Stated goal 1 | In the forum discussion about co-sleeping, what did the parents of the poster who had recurring nightmares at age 5 set up for that poster?
Stated goal 2 | Transcribe the passage of the co-sleeping forum discussion between "view labchick's profile" and "its own style.", inclusive.

* BEGIN Source document *

As for monsters- We do a monster check at night, and my little doggie has his big crate in his closet ( the closet has no door- just a curtain) and he knows that no monsters can come in with the dog in his room. It has worked everyday for over a year.
view lorijo's profile
My advice...don't start bad habits or they will be tough to break. My 3yo has always slept in his own room.
view labchick's profile
Yay for the family bed. I was pleasantly surprised to see a post here on this topic. We have co-slept since the beginning and everyone is content. I have just started to think about, when it's our time, how we will transition our 19mo old to her own bed. Naps in a big kid bed seem like a good place to start. Thanks for all the input parents. I just wanted to say that meeting the long term needs of your child and ensuring a secure and confident adult is not a bad habit.
view deerdominique's profile
Labchick, I'm sure that option worked well for you, but each family has its own style.
view Alex's profile
I'm with Labchick. Unfortunately in our house, we do consider children sleeping in parent's bed 'a bad habit', and thus, chose not to start it at any point. Growing up with a sister 13 years younger than myself who flat out refused to sleep in her own room until she was 13(!), I always reminded myself of that after having my own kid.
Baby is almost 2 now and have never slept a single night in our bed ever since she was born (in the same room, yes, not the same bed, not even on holidays). She's a cheerful confident and independent little girl who's a very sound sleeper since a very young age also. We moved her to a big girl bed from the crib just last week, and she still stays in her bed until the mornings, even though she knows she could get out of bed by herself now. She's a strong willed girl who's not afraid of confrontation, but bedtime is one battle we never had.
The thing is, it is sometimes the parents who are reluctant and anxious about 'releasing' their children into their own beds, and the kids sense this (which in turn become their anxiety too).
view coqueline's profile
I didn't co-sleep when I was little, but I did have a good 6 month period of recurring nightmares when I was 5. My parents set up a little mattress on the floor and I was able to come in and go back to sleep without waking them up. I remember it being sooo comforting.
view GO_Vegan's profile
I'm with lb and Doppelganger; but we had a slightly different spin on this problem.
We did the family bed, despite everyone's advice that it was "bad". We did buy our daughter a crib, but mostly she slept with us. We were glad to have her, but by the time she was 3-4 we were ready for her to move out. We had bought her a convertible crib, so we converted it into a toddler bed.
To answer the original question, we gradually phased her into it, starting with naptime. Like others, we did plenty of emphasis on the "big kid" thing, stuffed animals, bedtime stories, stayed until she fell asleep, etc., etc. This progressed until she would go to sleep in it at night. But most nights she would wake up and come back to our bed.

* END Source document *
* BEGIN Data excerpt *

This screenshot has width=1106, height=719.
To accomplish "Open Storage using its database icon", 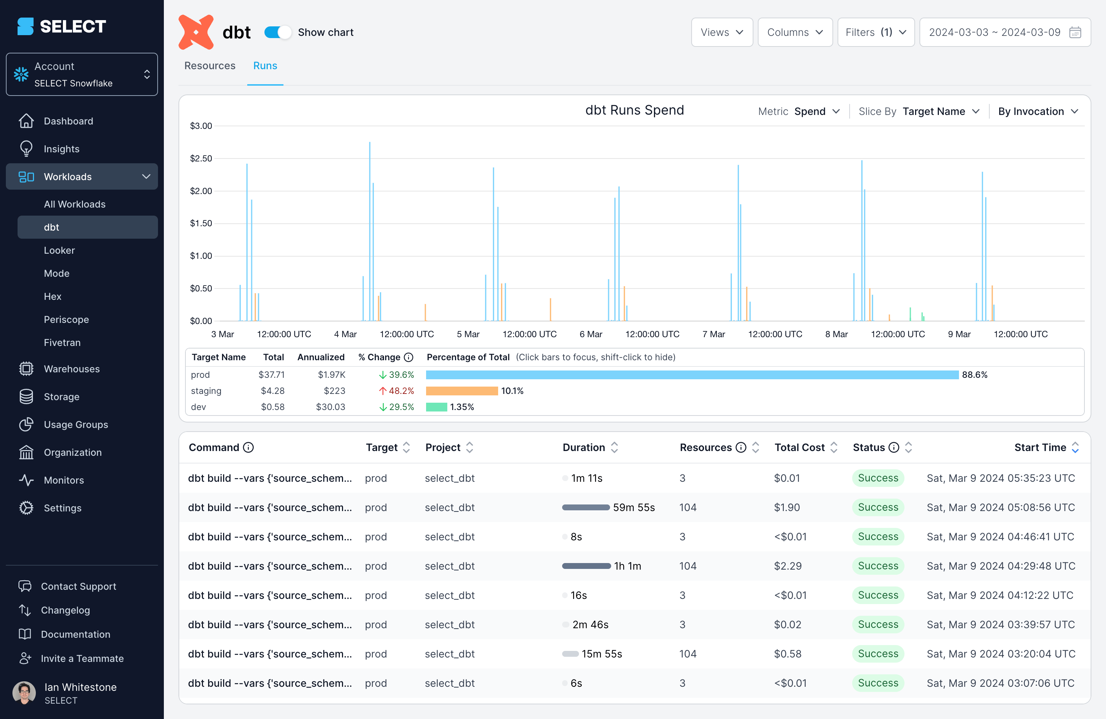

* END Data excerpt *

Written response 1 | A little mattress on the floor.

Written response 2 |
view labchick's profile
Yay for the family bed. I was pleasantly surprised to see a post here on this topic. We have co-slept since the beginning and everyone is content. I have just started to think about, when it's our time, how we will transition our 19mo old to her own bed. Naps in a big kid bed seem like a good place to start. Thanks for all the input parents. I just wanted to say that meeting the long term needs of your child and ensuring a secure and confident adult is not a bad habit.
view deerdominique's profile
Labchick, I'm sure that option worked well for you, but each family has its own style.